My previous private Member's Bill on the matter would have provided a much neater way of closing the loophole. It would simply have amended section 169(1) of the Licensing Act 1964 to include the word "agent", which is much broader than the narrow term "servant", and would have enabled the prosecution of anyone, servant or not, for selling alcohol to a child or young person on licensed premises.

Unfortunately, my Bill, although not opposed by the Government or their business managers, fell to an objection by a Conservative Member. I have yet to receive an explanation of why that happened. I am not casting aspersions on Conservative Members in general, because a number have signed my early-day motion on the issue. What has happened is not a party political matter, but crass behaviour by an individual. This Bill would replace rather than amend section 169(1) of the 1964 Act. Again, the key is the introduction of the word "agent".

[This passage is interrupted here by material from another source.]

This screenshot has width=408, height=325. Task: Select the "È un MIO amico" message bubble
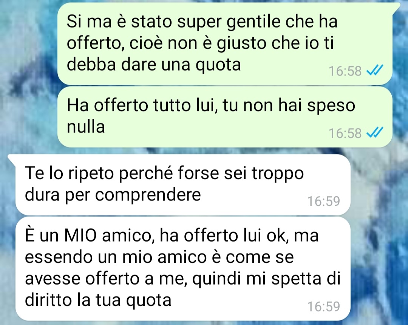pyautogui.click(x=183, y=269)
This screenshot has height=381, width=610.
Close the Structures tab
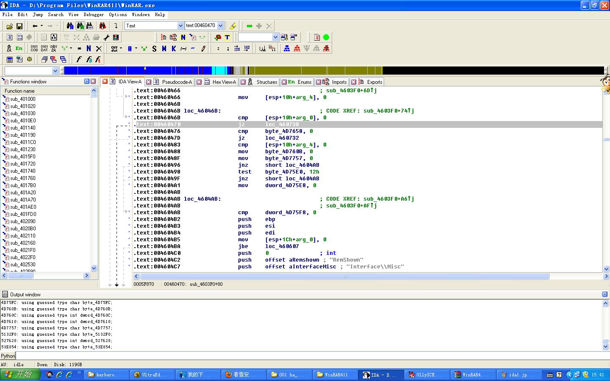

The House has enormous powers, but it cannot bring David Knowles back to life. It can, however, recognise and act on the lessons to be learned from his death. It can act to close this huge, gaping chasm in that law-a law which was always intended to protect young people. In doing so, the House would send a signal that it will take all reasonable steps to protect the young.

Question put and agreed to.

Bill ordered to be brought in by Mr. Paul Truswell, Mr. Harold Best, Mr. Colin Burgon, Mr. Fabian Hamilton and Mr. John Gunnell.